▶ WHAT IS NEEDED
Copy out the lines below word for word, in their original order, without changing any of them.

▶ EXERCISE MATERIAL
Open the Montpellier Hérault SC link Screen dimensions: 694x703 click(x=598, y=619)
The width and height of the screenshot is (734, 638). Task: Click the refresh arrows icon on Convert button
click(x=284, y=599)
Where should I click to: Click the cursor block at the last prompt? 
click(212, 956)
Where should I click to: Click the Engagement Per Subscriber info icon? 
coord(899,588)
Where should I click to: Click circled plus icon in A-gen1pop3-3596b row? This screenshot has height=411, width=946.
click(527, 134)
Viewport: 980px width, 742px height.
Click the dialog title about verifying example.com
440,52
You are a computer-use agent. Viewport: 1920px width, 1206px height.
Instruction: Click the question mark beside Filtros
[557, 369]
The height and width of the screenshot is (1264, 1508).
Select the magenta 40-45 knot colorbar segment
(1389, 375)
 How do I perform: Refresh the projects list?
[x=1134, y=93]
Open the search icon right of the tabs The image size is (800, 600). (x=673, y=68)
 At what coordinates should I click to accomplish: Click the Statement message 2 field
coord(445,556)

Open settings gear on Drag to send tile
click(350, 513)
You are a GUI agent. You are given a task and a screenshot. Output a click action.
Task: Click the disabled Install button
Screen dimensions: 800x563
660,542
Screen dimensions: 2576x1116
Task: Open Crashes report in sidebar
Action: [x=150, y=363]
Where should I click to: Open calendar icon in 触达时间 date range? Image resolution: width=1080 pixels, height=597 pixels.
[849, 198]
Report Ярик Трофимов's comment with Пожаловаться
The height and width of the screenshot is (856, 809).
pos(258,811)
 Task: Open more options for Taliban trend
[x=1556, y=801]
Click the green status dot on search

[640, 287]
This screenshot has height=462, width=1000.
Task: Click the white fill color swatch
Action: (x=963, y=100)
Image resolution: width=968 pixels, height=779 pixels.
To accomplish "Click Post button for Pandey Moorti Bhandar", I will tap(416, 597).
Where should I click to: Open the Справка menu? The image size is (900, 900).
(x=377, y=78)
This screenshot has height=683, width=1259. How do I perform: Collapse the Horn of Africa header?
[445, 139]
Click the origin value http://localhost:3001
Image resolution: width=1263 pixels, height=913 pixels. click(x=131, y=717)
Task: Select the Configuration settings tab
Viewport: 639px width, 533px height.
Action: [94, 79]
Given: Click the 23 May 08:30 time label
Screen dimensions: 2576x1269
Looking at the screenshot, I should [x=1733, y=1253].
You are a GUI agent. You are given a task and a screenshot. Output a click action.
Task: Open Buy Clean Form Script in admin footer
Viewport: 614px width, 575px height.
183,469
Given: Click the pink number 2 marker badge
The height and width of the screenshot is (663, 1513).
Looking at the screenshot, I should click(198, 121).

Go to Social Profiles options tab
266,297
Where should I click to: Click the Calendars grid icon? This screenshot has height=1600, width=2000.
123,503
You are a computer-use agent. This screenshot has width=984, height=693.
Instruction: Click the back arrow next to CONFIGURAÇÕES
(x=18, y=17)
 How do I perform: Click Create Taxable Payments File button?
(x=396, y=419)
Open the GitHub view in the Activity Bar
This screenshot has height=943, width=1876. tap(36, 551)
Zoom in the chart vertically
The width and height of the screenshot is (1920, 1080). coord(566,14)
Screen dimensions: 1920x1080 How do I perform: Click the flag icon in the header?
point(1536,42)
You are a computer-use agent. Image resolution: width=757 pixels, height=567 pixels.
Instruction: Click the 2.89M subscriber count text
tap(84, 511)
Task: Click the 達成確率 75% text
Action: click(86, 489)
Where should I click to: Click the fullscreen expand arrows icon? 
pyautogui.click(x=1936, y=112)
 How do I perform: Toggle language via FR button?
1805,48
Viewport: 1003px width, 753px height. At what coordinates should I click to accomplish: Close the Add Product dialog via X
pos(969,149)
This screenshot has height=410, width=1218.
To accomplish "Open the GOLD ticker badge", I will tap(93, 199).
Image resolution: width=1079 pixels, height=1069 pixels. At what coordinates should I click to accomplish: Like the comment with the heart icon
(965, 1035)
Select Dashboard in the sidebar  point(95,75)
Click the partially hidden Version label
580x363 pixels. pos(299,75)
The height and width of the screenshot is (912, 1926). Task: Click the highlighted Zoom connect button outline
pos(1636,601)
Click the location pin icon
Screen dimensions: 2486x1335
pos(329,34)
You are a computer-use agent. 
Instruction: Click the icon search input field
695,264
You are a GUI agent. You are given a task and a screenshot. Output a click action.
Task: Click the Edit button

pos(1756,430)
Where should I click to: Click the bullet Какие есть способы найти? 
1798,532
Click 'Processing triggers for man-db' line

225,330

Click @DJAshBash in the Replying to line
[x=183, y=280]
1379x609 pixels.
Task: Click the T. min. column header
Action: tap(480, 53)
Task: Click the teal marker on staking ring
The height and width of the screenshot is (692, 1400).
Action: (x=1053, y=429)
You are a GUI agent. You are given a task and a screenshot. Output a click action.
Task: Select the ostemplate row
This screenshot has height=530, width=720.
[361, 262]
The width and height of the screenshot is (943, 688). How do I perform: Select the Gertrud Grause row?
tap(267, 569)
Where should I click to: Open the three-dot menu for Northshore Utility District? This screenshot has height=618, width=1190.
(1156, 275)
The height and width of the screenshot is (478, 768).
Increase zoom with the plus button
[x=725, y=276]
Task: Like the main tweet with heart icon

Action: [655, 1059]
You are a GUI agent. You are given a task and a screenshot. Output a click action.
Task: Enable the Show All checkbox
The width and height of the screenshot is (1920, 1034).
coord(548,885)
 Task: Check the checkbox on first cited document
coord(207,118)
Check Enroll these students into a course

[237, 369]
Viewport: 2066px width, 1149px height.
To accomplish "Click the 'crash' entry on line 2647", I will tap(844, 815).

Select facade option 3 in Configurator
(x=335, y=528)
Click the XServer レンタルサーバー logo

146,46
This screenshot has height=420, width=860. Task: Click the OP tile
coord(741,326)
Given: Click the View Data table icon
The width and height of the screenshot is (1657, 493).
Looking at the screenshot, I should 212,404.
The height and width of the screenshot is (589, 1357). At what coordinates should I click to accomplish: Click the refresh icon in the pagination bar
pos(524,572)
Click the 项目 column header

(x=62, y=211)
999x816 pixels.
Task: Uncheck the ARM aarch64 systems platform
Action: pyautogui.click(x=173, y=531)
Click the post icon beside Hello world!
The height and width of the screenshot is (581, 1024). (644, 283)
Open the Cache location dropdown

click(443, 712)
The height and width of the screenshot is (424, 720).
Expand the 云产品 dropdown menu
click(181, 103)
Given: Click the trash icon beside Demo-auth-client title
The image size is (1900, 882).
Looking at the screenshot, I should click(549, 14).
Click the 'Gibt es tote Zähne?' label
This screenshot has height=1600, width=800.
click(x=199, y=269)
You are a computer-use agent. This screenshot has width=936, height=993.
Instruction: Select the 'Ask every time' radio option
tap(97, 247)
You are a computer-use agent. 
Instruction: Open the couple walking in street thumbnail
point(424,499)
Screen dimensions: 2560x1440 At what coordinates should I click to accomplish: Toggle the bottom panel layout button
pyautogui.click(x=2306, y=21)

▶ RESULT
Open the Montpellier Hérault SC link Screen dimensions: 694x703 click(x=598, y=619)
The width and height of the screenshot is (734, 638). Task: Click the refresh arrows icon on Convert button
click(x=284, y=599)
Where should I click to: Click the cursor block at the last prompt? 
click(212, 956)
Where should I click to: Click the Engagement Per Subscriber info icon? 
coord(899,588)
Where should I click to: Click circled plus icon in A-gen1pop3-3596b row? This screenshot has height=411, width=946.
click(527, 134)
Viewport: 980px width, 742px height.
Click the dialog title about verifying example.com
440,52
You are a computer-use agent. Viewport: 1920px width, 1206px height.
Instruction: Click the question mark beside Filtros
[557, 369]
The height and width of the screenshot is (1264, 1508).
Select the magenta 40-45 knot colorbar segment
(1389, 375)
 How do I perform: Refresh the projects list?
[x=1134, y=93]
Open the search icon right of the tabs The image size is (800, 600). (x=673, y=68)
 At what coordinates should I click to accomplish: Click the Statement message 2 field
coord(445,556)

Open settings gear on Drag to send tile
click(350, 513)
You are a GUI agent. You are given a task and a screenshot. Output a click action.
Task: Click the disabled Install button
Screen dimensions: 800x563
660,542
Screen dimensions: 2576x1116
Task: Open Crashes report in sidebar
Action: [x=150, y=363]
Where should I click to: Open calendar icon in 触达时间 date range? Image resolution: width=1080 pixels, height=597 pixels.
[849, 198]
Report Ярик Трофимов's comment with Пожаловаться
The height and width of the screenshot is (856, 809).
pos(258,811)
 Task: Open more options for Taliban trend
[x=1556, y=801]
Click the green status dot on search

[640, 287]
This screenshot has height=462, width=1000.
Task: Click the white fill color swatch
Action: (x=963, y=100)
Image resolution: width=968 pixels, height=779 pixels.
To accomplish "Click Post button for Pandey Moorti Bhandar", I will tap(416, 597).
Where should I click to: Open the Справка menu? The image size is (900, 900).
(x=377, y=78)
This screenshot has height=683, width=1259. How do I perform: Collapse the Horn of Africa header?
[445, 139]
Click the origin value http://localhost:3001
Image resolution: width=1263 pixels, height=913 pixels. click(x=131, y=717)
Task: Select the Configuration settings tab
Viewport: 639px width, 533px height.
Action: [94, 79]
Given: Click the 23 May 08:30 time label
Screen dimensions: 2576x1269
Looking at the screenshot, I should [x=1733, y=1253].
You are a GUI agent. You are given a task and a screenshot. Output a click action.
Task: Open Buy Clean Form Script in admin footer
Viewport: 614px width, 575px height.
183,469
Given: Click the pink number 2 marker badge
The height and width of the screenshot is (663, 1513).
Looking at the screenshot, I should click(198, 121).

Go to Social Profiles options tab
266,297
Where should I click to: Click the Calendars grid icon? This screenshot has height=1600, width=2000.
123,503
You are a computer-use agent. This screenshot has width=984, height=693.
Instruction: Click the back arrow next to CONFIGURAÇÕES
(x=18, y=17)
 How do I perform: Click Create Taxable Payments File button?
(x=396, y=419)
Open the GitHub view in the Activity Bar
This screenshot has height=943, width=1876. tap(36, 551)
Zoom in the chart vertically
The width and height of the screenshot is (1920, 1080). coord(566,14)
Screen dimensions: 1920x1080 How do I perform: Click the flag icon in the header?
point(1536,42)
You are a computer-use agent. Image resolution: width=757 pixels, height=567 pixels.
Instruction: Click the 2.89M subscriber count text
tap(84, 511)
Task: Click the 達成確率 75% text
Action: click(86, 489)
Where should I click to: Click the fullscreen expand arrows icon? 
pyautogui.click(x=1936, y=112)
 How do I perform: Toggle language via FR button?
1805,48
Viewport: 1003px width, 753px height. At what coordinates should I click to accomplish: Close the Add Product dialog via X
pos(969,149)
This screenshot has height=410, width=1218.
To accomplish "Open the GOLD ticker badge", I will tap(93, 199).
Image resolution: width=1079 pixels, height=1069 pixels. At what coordinates should I click to accomplish: Like the comment with the heart icon
(965, 1035)
Select Dashboard in the sidebar  point(95,75)
Click the partially hidden Version label
580x363 pixels. pos(299,75)
The height and width of the screenshot is (912, 1926). Task: Click the highlighted Zoom connect button outline
pos(1636,601)
Click the location pin icon
Screen dimensions: 2486x1335
pos(329,34)
You are a computer-use agent. 
Instruction: Click the icon search input field
695,264
You are a GUI agent. You are given a task and a screenshot. Output a click action.
Task: Click the Edit button

pos(1756,430)
Where should I click to: Click the bullet Какие есть способы найти? 
1798,532
Click 'Processing triggers for man-db' line

225,330

Click @DJAshBash in the Replying to line
[x=183, y=280]
1379x609 pixels.
Task: Click the T. min. column header
Action: tap(480, 53)
Task: Click the teal marker on staking ring
The height and width of the screenshot is (692, 1400).
Action: (x=1053, y=429)
You are a GUI agent. You are given a task and a screenshot. Output a click action.
Task: Select the ostemplate row
This screenshot has height=530, width=720.
[361, 262]
The width and height of the screenshot is (943, 688). How do I perform: Select the Gertrud Grause row?
tap(267, 569)
Where should I click to: Open the three-dot menu for Northshore Utility District? This screenshot has height=618, width=1190.
(1156, 275)
The height and width of the screenshot is (478, 768).
Increase zoom with the plus button
[x=725, y=276]
Task: Like the main tweet with heart icon

Action: [655, 1059]
You are a GUI agent. You are given a task and a screenshot. Output a click action.
Task: Enable the Show All checkbox
The width and height of the screenshot is (1920, 1034).
coord(548,885)
 Task: Check the checkbox on first cited document
coord(207,118)
Check Enroll these students into a course

[237, 369]
Viewport: 2066px width, 1149px height.
To accomplish "Click the 'crash' entry on line 2647", I will tap(844, 815).

Select facade option 3 in Configurator
(x=335, y=528)
Click the XServer レンタルサーバー logo

146,46
This screenshot has height=420, width=860. Task: Click the OP tile
coord(741,326)
Given: Click the View Data table icon
The width and height of the screenshot is (1657, 493).
Looking at the screenshot, I should 212,404.
The height and width of the screenshot is (589, 1357). At what coordinates should I click to accomplish: Click the refresh icon in the pagination bar
pos(524,572)
Click the 项目 column header

(x=62, y=211)
999x816 pixels.
Task: Uncheck the ARM aarch64 systems platform
Action: pyautogui.click(x=173, y=531)
Click the post icon beside Hello world!
The height and width of the screenshot is (581, 1024). (644, 283)
Open the Cache location dropdown

click(443, 712)
The height and width of the screenshot is (424, 720).
Expand the 云产品 dropdown menu
click(181, 103)
Given: Click the trash icon beside Demo-auth-client title
The image size is (1900, 882).
Looking at the screenshot, I should click(549, 14).
Click the 'Gibt es tote Zähne?' label
This screenshot has height=1600, width=800.
click(x=199, y=269)
You are a computer-use agent. This screenshot has width=936, height=993.
Instruction: Select the 'Ask every time' radio option
tap(97, 247)
You are a computer-use agent. 
Instruction: Open the couple walking in street thumbnail
point(424,499)
Screen dimensions: 2560x1440 At what coordinates should I click to accomplish: Toggle the bottom panel layout button
pyautogui.click(x=2306, y=21)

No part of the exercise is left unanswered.